Bandes on Framing Wrongful Convictions
Visiting Professor of Law Susan Bandes has posted a paper on SSRN entitled "After Innocence: Framing Wrongful Convictions." The abstract is below and you can download the whole paper here.
After Innocence: Framing Wrongful Convictions
SUSAN A. BANDES
DePaul University - College of Law; University of Chicago Law School
Utah Law Review, 2008
Concern over wrongful convictions has led to an innocence movement that has managed to bridge ideological divides, rouse the public to action, and achieve unprecedented success in reforming the operation of the death penalty. This movement is now at a critical juncture. Exonerations based on DNA evidence are beginning to decline, and the public's attention is beginning to stray. Yet there is an enormous amount of work left to be done. In this short essay, written as part of the symposium Beyond Biology: Wrongful Convictions in a Post-DNA World, I explore the debate over the content of the category wrongful convictions. The definition of persons who should be considered wrongfully convicted is hotly contested by both supporters and opponents of capital punishment. Delineating the category also raises another highly controversial issue: how to characterize the governmental conduct that leads to these miscarriages of justice.
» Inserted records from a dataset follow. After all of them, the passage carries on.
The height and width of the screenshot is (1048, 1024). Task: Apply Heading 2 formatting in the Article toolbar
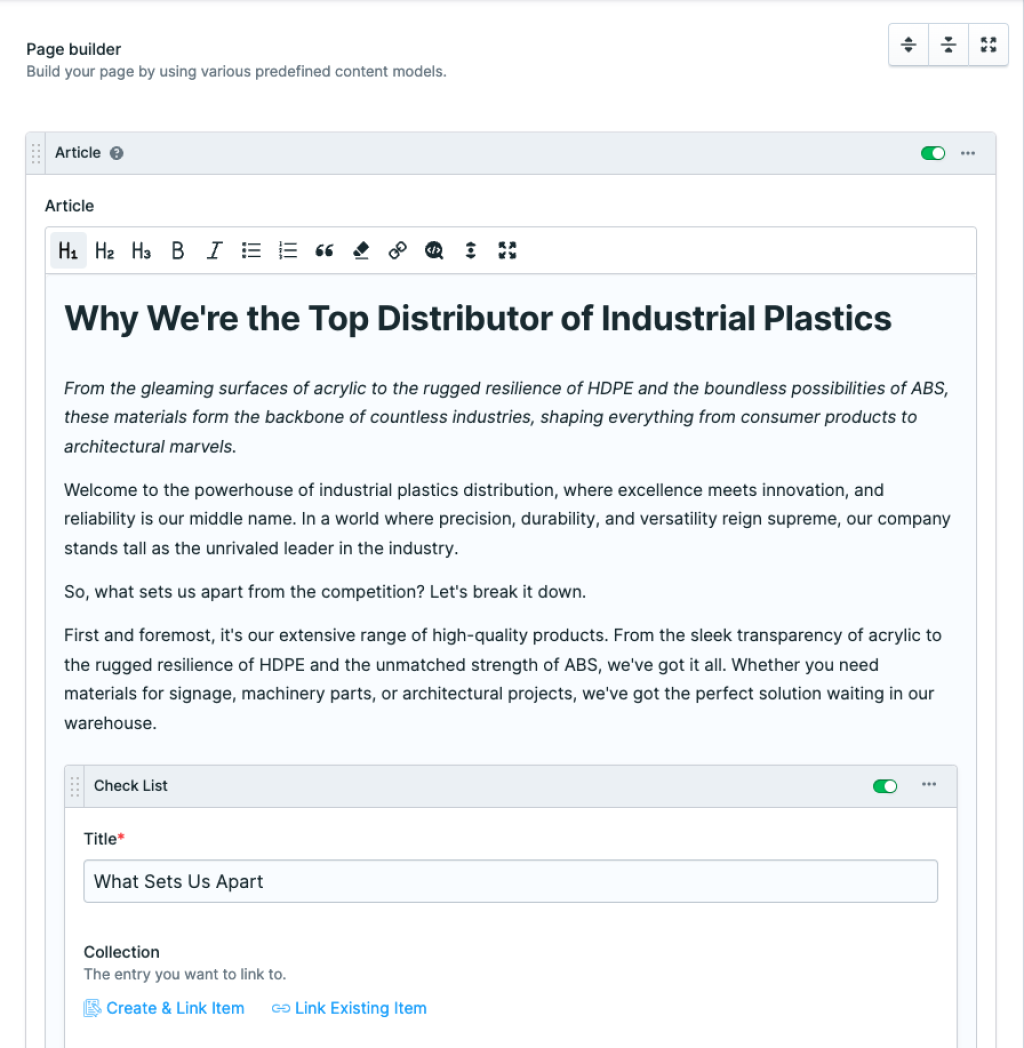pos(104,250)
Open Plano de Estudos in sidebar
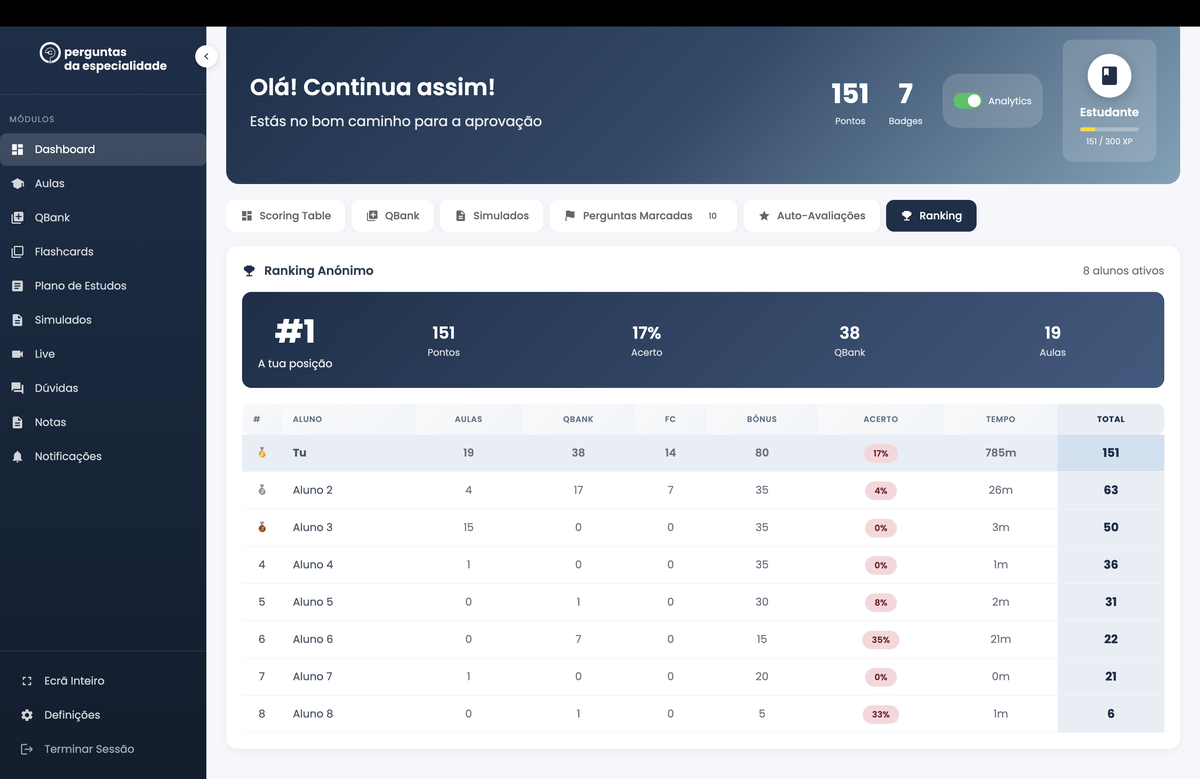Viewport: 1200px width, 779px height. [x=80, y=286]
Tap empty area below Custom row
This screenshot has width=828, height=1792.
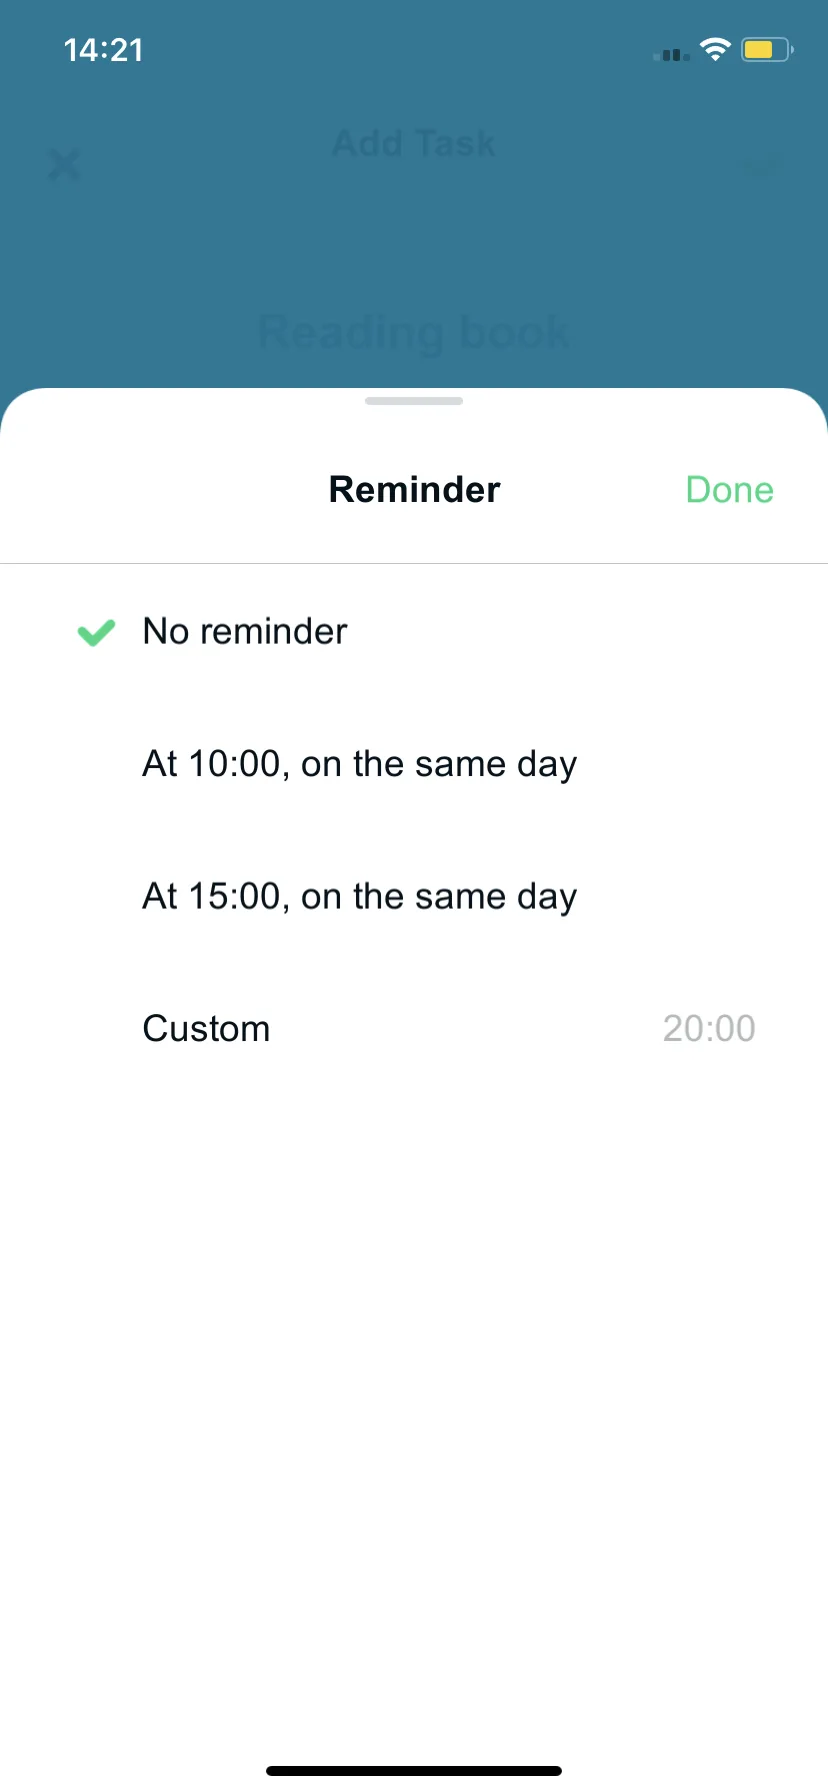pyautogui.click(x=414, y=1400)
I consider whether it remains helpful to organize our thinking about injustice in capital cases around the notion of wrongful convictions. Does framing the problem in this way help or hinder the larger debate about what is wrong with the death penalty and how to fix it? I suggest that though we should learn from the successes of the wrongful convictions movement, we need to look beyond innocence and find ways to evoke outrage at a broader spectrum of injustice. I also explore a conundrum about framing police and prosecutorial misconduct. Although it is sometimes essential to identify and condemn intentional misconduct, the focus on malice and intent can be ineffective and even counterproductive.
The challenge is to find ways to communicate concern for more than just the innocent, and to communicate the dangers of systemic governmental misconduct that defies traditional definitions of blameworthiness. As we consider the evolving shape of the death penalty reform effort, we should explore why certain ways of framing injustice have so much power.